Ci sono voluti più di quattro anni, ma alla fine il marò Salvatore Girone è tornato a casa. Dove già era rientrato, sia pure per urgente bisogno di cure, l’altro fuciliere di Marina trattenuto in India, Massimiliano Latorre.

Tutto è bene quel che continua bene, perché in realtà il braccio di ferro politico-diplomatico va avanti al tribunale arbitrale dell’Aja, chiamato a stabilire se spetti all’Italia o all’India giudicare la controversia. Ma nell’attesa della decisione, che forse arriverà nel 2018, la sofferenza dei due militari e delle loro famiglie è intanto finita. Resta in piedi tutta la cavillosa diatriba su una vicenda tragica e piena di errori politici. A partire da quelli compiuti dal governo Monti, il primo che si trovò a doverla fronteggiare: come rispondere alle accuse delle autorità indiane, mai formulate con un’imputazione in un’aula di tribunale, secondo cui i marò, mentre si trovavano imbarcati in missione anti-pirateria sulla petroliera italiana Enrica Lexie, avrebbero ucciso per sbaglio due pescatori del Kerala, Valentine e Ajeesh Pink. Accadeva in acque internazionali il 15 febbraio 2012. Ma con uno stratagemma la nave italiana fu indotta dalla guardia costiera ad attraccare al porto di Kochi. E qui comincia la brutta avventura, col primo errore “italiano” – aver abboccato alla falsa richiesta d’informazioni – all’origine della storia infinita con i fucilieri di fatto prigionieri presso la nostra ambasciata. E poi l’indecisione in questi quattro anni se battere il pugno sul tavolo con Nuova Delhi o trattare sottobanco. Perfino se dare l’ordine e poi il contrordine ai marò di non rientrare in India, anzi sì, mentre erano “in permesso” in Italia. Sullo sfondo lo spettro di uno Stato come l’India dove vige la pena di morte (“ma non l’applicheremo”, dicevano e si contraddicevano), il risarcimento economico accordato dall’Italia come atto di umanità alle povere famiglie dei pescatori e la versione dei marò, che negavano ogni accusa.

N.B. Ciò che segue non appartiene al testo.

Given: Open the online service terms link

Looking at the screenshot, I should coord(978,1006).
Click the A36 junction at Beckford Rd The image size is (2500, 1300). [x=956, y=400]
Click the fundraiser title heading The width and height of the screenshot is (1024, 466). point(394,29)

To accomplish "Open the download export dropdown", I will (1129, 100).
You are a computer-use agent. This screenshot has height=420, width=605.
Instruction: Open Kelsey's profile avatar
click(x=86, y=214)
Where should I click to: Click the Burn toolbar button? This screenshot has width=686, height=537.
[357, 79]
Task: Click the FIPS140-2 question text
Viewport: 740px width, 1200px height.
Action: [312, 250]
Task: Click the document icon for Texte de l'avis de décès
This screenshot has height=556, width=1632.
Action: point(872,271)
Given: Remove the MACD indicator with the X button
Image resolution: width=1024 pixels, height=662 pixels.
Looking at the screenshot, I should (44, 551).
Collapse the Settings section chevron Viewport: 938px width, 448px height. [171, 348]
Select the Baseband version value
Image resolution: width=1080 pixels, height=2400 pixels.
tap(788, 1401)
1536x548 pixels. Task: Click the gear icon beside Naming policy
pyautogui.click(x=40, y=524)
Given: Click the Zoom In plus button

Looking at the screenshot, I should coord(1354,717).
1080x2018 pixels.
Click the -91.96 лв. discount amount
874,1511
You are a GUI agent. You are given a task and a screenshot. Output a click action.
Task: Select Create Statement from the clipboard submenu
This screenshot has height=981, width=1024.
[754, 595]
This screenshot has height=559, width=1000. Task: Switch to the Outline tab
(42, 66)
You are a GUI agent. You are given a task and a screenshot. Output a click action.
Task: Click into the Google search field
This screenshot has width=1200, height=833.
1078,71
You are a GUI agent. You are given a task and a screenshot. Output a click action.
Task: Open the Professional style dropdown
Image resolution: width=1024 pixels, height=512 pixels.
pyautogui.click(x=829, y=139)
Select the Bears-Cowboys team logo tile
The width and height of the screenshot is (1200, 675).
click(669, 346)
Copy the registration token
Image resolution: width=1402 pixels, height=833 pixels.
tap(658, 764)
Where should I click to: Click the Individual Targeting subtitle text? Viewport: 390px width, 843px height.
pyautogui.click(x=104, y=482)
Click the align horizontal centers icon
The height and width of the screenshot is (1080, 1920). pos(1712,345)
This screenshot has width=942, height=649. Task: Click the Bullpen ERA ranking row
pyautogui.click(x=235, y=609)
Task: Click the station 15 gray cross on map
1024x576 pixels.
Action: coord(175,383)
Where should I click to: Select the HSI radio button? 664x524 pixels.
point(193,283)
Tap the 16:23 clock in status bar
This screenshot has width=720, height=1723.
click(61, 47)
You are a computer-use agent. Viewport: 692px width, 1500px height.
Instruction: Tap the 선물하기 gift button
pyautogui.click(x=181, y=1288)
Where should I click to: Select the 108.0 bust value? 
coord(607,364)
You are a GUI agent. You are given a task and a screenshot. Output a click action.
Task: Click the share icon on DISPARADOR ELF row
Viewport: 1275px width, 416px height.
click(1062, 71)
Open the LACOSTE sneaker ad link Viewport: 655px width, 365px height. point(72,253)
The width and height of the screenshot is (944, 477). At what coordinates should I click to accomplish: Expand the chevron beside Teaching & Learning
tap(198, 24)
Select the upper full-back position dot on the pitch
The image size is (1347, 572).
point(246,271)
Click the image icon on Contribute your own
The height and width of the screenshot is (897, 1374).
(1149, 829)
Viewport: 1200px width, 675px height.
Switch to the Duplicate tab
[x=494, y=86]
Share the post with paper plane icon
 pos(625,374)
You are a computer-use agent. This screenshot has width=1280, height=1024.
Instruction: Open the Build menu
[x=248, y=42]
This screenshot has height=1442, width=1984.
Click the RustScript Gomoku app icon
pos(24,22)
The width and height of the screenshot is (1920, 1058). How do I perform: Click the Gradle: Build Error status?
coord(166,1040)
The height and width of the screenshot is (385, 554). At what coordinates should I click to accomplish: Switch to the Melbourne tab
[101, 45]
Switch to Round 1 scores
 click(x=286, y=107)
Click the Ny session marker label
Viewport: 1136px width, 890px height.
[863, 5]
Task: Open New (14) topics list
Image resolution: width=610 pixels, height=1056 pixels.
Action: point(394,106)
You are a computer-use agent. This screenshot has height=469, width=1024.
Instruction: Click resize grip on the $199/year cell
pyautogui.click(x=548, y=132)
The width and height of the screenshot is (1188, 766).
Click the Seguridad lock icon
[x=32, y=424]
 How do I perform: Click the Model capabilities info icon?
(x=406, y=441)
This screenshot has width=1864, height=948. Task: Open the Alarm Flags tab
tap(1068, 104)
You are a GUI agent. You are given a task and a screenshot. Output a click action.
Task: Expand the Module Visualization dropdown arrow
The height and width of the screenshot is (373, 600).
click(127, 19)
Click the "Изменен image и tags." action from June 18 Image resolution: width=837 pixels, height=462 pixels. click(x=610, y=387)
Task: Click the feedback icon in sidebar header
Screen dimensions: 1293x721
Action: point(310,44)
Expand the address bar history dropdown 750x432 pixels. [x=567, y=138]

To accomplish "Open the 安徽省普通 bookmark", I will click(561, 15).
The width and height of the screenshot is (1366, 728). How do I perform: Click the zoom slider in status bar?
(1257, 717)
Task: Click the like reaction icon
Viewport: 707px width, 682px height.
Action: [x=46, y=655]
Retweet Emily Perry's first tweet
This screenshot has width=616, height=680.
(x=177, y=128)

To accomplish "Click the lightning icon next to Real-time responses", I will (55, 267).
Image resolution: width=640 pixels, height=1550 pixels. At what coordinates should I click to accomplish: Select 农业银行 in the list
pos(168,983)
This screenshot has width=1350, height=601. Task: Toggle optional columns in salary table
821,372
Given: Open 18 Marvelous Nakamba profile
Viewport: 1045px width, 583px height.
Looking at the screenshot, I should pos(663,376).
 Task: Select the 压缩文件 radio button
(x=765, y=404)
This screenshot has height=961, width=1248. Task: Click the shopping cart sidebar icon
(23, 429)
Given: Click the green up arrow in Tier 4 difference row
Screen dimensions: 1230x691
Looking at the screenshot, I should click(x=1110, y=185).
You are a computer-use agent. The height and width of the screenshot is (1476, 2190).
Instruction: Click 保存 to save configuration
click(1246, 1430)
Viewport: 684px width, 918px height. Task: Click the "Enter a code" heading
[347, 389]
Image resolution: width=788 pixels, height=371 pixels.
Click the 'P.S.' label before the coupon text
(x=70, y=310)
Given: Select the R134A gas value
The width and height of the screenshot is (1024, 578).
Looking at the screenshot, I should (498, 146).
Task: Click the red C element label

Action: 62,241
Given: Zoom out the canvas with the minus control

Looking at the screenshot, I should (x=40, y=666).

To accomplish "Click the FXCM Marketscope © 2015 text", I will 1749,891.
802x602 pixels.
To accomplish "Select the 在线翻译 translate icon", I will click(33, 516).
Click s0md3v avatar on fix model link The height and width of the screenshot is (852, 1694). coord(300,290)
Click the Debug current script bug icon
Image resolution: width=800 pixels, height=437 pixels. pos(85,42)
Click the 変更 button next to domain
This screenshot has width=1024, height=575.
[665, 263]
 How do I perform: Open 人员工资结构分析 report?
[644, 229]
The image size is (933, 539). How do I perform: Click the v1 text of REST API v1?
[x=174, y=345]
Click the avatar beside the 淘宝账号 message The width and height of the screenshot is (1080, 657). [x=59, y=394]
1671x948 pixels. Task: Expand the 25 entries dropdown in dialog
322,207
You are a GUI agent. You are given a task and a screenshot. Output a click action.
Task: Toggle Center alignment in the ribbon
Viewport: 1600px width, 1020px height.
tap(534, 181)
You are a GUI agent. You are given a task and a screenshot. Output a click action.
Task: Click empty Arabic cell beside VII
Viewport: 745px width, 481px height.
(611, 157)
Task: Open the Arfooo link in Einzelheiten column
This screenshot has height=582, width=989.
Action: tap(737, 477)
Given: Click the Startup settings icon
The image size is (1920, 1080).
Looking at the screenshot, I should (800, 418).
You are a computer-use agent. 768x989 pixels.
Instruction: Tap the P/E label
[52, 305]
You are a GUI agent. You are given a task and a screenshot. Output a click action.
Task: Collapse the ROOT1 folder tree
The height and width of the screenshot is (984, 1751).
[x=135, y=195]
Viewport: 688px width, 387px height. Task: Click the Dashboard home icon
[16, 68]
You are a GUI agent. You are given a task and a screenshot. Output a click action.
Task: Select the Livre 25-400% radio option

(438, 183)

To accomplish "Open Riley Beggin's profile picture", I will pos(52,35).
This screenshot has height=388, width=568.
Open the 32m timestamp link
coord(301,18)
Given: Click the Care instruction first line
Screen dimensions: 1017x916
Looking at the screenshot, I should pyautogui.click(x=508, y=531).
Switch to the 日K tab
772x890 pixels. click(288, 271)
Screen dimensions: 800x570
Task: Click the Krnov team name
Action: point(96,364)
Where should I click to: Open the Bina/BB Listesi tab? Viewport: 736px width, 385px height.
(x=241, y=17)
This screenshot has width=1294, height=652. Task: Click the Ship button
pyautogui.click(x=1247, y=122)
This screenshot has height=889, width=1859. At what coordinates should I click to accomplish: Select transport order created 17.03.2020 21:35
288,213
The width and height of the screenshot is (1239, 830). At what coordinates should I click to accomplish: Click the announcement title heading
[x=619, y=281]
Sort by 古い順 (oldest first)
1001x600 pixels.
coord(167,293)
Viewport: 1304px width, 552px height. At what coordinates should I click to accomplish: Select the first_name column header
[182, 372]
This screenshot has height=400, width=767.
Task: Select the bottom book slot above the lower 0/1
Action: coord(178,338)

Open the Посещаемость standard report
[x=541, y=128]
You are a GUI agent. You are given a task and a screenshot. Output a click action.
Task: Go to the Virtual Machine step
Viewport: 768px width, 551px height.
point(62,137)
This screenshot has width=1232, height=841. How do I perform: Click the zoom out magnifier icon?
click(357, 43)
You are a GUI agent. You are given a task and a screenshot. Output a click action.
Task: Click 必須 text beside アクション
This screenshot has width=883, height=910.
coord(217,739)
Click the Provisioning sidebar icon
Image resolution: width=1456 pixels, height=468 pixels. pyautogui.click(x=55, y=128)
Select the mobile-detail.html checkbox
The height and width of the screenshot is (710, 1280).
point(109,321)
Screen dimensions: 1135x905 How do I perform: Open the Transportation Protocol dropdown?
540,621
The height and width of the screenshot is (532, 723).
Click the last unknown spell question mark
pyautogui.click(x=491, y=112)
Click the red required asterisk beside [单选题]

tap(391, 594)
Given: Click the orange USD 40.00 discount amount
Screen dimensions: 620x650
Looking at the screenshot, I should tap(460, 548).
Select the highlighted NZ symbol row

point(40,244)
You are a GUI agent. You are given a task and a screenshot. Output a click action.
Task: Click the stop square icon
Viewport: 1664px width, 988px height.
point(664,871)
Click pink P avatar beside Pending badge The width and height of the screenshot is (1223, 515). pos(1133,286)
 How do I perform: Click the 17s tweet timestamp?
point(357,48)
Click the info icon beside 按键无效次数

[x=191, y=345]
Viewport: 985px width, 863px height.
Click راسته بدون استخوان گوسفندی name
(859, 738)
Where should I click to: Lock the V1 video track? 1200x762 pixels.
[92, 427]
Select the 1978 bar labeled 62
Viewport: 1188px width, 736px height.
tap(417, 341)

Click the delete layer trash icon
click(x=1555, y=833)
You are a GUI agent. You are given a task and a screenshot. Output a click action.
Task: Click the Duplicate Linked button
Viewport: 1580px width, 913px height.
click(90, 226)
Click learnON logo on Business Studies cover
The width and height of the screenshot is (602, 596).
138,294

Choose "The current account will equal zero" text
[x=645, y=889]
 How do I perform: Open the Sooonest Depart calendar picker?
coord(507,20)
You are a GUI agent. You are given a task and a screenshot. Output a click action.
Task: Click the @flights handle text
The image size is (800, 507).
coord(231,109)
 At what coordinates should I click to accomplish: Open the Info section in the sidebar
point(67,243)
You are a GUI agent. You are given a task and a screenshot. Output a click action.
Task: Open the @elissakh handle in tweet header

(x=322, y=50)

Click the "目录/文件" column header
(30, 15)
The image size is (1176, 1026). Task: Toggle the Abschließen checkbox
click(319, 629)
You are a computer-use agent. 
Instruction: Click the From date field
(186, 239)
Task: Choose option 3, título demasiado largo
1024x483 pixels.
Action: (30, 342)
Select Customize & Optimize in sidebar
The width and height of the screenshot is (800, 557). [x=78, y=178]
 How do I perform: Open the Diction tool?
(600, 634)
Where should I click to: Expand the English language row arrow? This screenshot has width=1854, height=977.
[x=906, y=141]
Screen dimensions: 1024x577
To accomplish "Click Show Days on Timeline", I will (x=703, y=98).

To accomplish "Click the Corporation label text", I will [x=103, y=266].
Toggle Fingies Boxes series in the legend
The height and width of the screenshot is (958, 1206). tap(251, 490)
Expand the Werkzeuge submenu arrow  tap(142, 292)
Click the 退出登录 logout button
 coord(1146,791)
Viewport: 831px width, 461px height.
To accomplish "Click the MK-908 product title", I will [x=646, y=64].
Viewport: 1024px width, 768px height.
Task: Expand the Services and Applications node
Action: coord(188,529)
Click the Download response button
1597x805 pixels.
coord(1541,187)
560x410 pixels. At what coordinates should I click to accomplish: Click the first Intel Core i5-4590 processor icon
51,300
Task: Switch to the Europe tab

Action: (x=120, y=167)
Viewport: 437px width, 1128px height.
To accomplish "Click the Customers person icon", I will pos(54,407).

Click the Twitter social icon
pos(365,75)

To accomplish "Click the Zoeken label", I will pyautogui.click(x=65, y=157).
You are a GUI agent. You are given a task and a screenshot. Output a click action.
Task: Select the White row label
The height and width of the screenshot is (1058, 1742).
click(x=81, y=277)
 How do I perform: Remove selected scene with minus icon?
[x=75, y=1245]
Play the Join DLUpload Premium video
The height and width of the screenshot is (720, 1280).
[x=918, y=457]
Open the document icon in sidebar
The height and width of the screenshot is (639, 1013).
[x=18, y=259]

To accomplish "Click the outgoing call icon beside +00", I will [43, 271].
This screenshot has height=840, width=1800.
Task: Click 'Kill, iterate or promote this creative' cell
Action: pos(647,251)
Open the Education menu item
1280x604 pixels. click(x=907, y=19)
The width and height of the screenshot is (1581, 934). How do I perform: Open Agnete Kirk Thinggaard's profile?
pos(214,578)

Un gran brutto pasticcio che ora – meglio tardi che mai – prende una piega serena lungo la via maestra di due Paesi in disaccordo: sia la giustizia dell’Aja a decidere il campo delle regole. Le nostre istituzioni hanno compreso che con un atto giuridico forte si poteva risolvere quel che la strada politica aveva fallito. Serva la lezione: quando l’Italia si muove con credibilità e con onore i risultati arrivano. Forse arriverà anche la verità.

(Articolo pubblicato su L’Arena di Verona, Il Giornale di Vicenza e Bresciaoggi e tratto dal sito www.federicoguiglia.com)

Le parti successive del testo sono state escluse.